After all that, two shoes this spring is an enormous step. The first time he tried to put on his left shoe in 14 months, fittingly, was the first day he put his uniform on to start camp.
“Took me awhile,” he said. “And I’ve still got to be real careful. But once I got going, you build up a little confidence. I made myself go walk around the outfield in the mornings just to make sure I could do it. Stuff like that.”
The clubhouse, much different this season with the player payroll having been shaved to $36 million, appears overjoyed to have its leader back — hair trimmer in his hands or not.
“I grew up in New England and grew up a Red Sox fan,” said starting pitcher Aaron Civale, who is from East Windsor, Conn. “He’s been that manager who is part of why I fell in love with this game. To be able to play for him is truly incredible.”
That sentiment is echoed throughout a league in which nearly one-third of the managers — nine total — have played for Francona at some point during their careers: David Ross (Cubs), Torey Lovullo (Diamondbacks), Gabe Kapler (Giants), Dave Roberts (Dodgers), Alex Cora (Red Sox), Rocco Baldelli (Twins), Chris Woodward (Rangers), Kevin Cash (Rays) and Mark Kotsay (A’s).
“I’ll never forget when I got over there, the way he addressed me immediately,” said Ross, who played for Francona in Boston. “He was like, ‘Hey, you’re going to fit right in here. It’s a great group. Here’s our bunt plays, here’s our first-and-third plays, have fun, enjoy yourself, feel right at home.’ He’s a very easy guy to relate to, super organized, and obviously his leadership skills are off the charts.”
Or, as Dr. Charles Maher, Cleveland’s senior adviser for sport and performance psychology, said, “A player doesn’t care what you know until he knows that you care. Tito is the epitome of that.”
In his spring office, a happy, healthy and grateful Francona soaked it all in on the eve of another summer adventure, working to pick up where he left off. His contract is up after the season, and he and the brass have agreed to wait and see how his health responds before discussing an extension.

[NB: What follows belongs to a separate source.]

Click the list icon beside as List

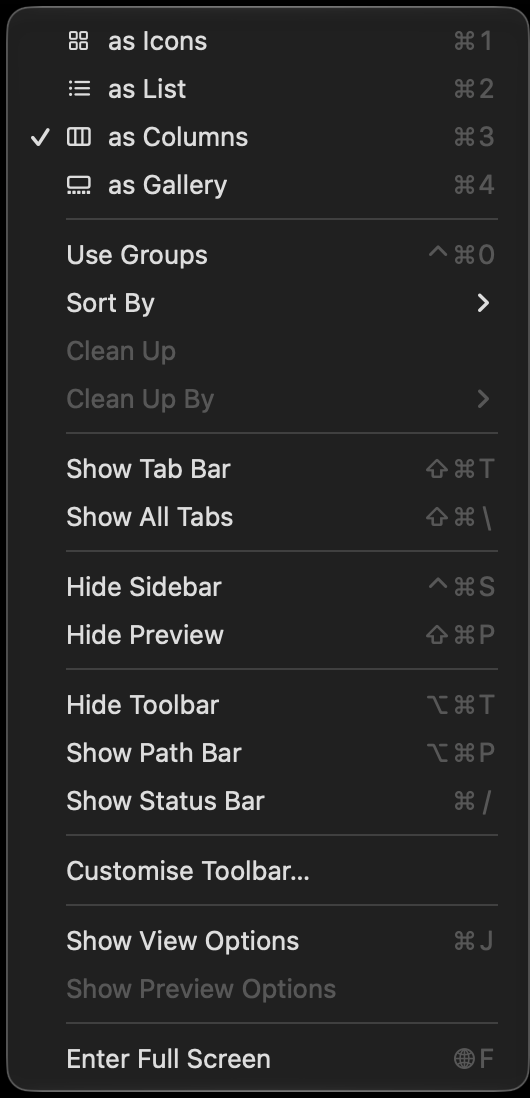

“The one thing I will brag about is, I think I’ve set the record for being around good people,” he said. “I’ve been so lucky. I know that.
“I just like doing what I do. I get a big kick out of that. I like idea of waking up, going to the ballpark and thinking, ‘OK, how are we going to figure this out today?’ I know I don’t have the energy I used to. I know that. So I try to save it. When a spring training game ends, I go right home and get off my feet. Because I want to enjoy being here. There’s a trade-off. But I love doing this enough where it’s worth it.”